* Saved entries *
=== Begin Enclosure ===

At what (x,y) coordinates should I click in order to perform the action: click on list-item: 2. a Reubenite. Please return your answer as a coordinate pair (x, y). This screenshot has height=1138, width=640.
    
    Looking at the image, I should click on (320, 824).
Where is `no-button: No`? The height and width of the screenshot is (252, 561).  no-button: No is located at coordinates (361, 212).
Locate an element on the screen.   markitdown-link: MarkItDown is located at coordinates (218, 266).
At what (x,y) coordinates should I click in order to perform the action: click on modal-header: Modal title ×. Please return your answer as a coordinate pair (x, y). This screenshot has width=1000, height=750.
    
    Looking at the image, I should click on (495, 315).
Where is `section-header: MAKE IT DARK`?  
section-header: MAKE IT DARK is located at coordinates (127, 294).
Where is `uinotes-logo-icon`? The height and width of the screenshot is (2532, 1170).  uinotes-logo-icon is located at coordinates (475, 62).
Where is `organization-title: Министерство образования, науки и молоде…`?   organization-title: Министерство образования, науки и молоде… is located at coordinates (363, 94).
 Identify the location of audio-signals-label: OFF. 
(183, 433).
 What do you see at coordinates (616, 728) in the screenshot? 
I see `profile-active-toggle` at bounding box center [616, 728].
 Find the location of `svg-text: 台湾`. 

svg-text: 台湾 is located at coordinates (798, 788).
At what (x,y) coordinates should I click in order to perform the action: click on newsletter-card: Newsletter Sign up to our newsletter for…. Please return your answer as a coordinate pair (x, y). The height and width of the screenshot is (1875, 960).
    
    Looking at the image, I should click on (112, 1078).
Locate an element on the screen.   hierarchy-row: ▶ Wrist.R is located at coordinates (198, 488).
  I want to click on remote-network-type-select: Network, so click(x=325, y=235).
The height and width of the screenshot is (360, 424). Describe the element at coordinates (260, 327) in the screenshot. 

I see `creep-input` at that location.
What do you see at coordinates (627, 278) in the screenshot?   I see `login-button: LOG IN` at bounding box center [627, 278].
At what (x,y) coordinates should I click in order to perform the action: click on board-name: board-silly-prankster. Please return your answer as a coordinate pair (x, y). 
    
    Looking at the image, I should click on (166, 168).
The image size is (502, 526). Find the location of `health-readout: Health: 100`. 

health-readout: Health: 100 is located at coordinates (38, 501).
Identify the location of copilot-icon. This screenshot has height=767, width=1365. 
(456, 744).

=== End Enclosure ===

Pull out each line in the entries above that contains the string "order".

* Your solution *
At what (x,y) coordinates should I click in order to perform the action: click on list-item: 2. a Reubenite. Please return your answer as a coordinate pair (x, y). This screenshot has height=1138, width=640.
At what (x,y) coordinates should I click in order to perform the action: click on modal-header: Modal title ×. Please return your answer as a coordinate pair (x, y). This screenshot has width=1000, height=750.
At what (x,y) coordinates should I click in order to perform the action: click on newsletter-card: Newsletter Sign up to our newsletter for…. Please return your answer as a coordinate pair (x, y). The height and width of the screenshot is (1875, 960).
At what (x,y) coordinates should I click in order to perform the action: click on board-name: board-silly-prankster. Please return your answer as a coordinate pair (x, y). 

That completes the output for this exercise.